● What is expected
A full, exact copy of the records below is the required answer.

Collected data
^^^^

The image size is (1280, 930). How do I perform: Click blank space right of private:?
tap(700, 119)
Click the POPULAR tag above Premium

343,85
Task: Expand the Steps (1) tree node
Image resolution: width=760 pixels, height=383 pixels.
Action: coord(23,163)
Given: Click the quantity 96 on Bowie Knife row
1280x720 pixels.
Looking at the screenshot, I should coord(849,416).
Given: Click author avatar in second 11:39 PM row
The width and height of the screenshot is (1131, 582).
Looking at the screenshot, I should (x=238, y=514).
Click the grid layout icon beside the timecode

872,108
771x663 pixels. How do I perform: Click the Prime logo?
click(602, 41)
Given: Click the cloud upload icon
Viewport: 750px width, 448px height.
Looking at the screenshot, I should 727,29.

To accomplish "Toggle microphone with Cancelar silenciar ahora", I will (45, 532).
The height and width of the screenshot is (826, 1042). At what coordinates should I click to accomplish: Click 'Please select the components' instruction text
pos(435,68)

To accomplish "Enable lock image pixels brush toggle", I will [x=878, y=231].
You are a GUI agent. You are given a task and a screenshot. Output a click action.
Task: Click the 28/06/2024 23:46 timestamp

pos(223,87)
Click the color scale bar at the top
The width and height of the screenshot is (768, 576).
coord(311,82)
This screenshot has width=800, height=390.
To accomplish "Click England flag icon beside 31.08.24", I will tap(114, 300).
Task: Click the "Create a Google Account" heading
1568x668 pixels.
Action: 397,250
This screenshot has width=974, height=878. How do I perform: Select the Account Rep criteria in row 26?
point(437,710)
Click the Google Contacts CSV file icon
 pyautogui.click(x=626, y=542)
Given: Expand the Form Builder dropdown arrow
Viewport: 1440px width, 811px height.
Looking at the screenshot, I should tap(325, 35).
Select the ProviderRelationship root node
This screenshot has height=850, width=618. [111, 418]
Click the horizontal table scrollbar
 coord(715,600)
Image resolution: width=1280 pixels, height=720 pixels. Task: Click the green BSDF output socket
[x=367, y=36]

^^^^

● Output for this task
The image size is (1280, 930). How do I perform: Click blank space right of private:?
tap(700, 119)
Click the POPULAR tag above Premium

343,85
Task: Expand the Steps (1) tree node
Image resolution: width=760 pixels, height=383 pixels.
Action: coord(23,163)
Given: Click the quantity 96 on Bowie Knife row
1280x720 pixels.
Looking at the screenshot, I should coord(849,416).
Given: Click author avatar in second 11:39 PM row
The width and height of the screenshot is (1131, 582).
Looking at the screenshot, I should (x=238, y=514).
Click the grid layout icon beside the timecode

872,108
771x663 pixels. How do I perform: Click the Prime logo?
click(602, 41)
Given: Click the cloud upload icon
Viewport: 750px width, 448px height.
Looking at the screenshot, I should 727,29.

To accomplish "Toggle microphone with Cancelar silenciar ahora", I will (45, 532).
The height and width of the screenshot is (826, 1042). At what coordinates should I click to accomplish: Click 'Please select the components' instruction text
pos(435,68)

To accomplish "Enable lock image pixels brush toggle", I will [x=878, y=231].
You are a GUI agent. You are given a task and a screenshot. Output a click action.
Task: Click the 28/06/2024 23:46 timestamp

pos(223,87)
Click the color scale bar at the top
The width and height of the screenshot is (768, 576).
coord(311,82)
This screenshot has width=800, height=390.
To accomplish "Click England flag icon beside 31.08.24", I will tap(114, 300).
Task: Click the "Create a Google Account" heading
1568x668 pixels.
Action: 397,250
This screenshot has width=974, height=878. How do I perform: Select the Account Rep criteria in row 26?
point(437,710)
Click the Google Contacts CSV file icon
 pyautogui.click(x=626, y=542)
Given: Expand the Form Builder dropdown arrow
Viewport: 1440px width, 811px height.
Looking at the screenshot, I should tap(325, 35).
Select the ProviderRelationship root node
This screenshot has height=850, width=618. [111, 418]
Click the horizontal table scrollbar
 coord(715,600)
Image resolution: width=1280 pixels, height=720 pixels. Task: Click the green BSDF output socket
[x=367, y=36]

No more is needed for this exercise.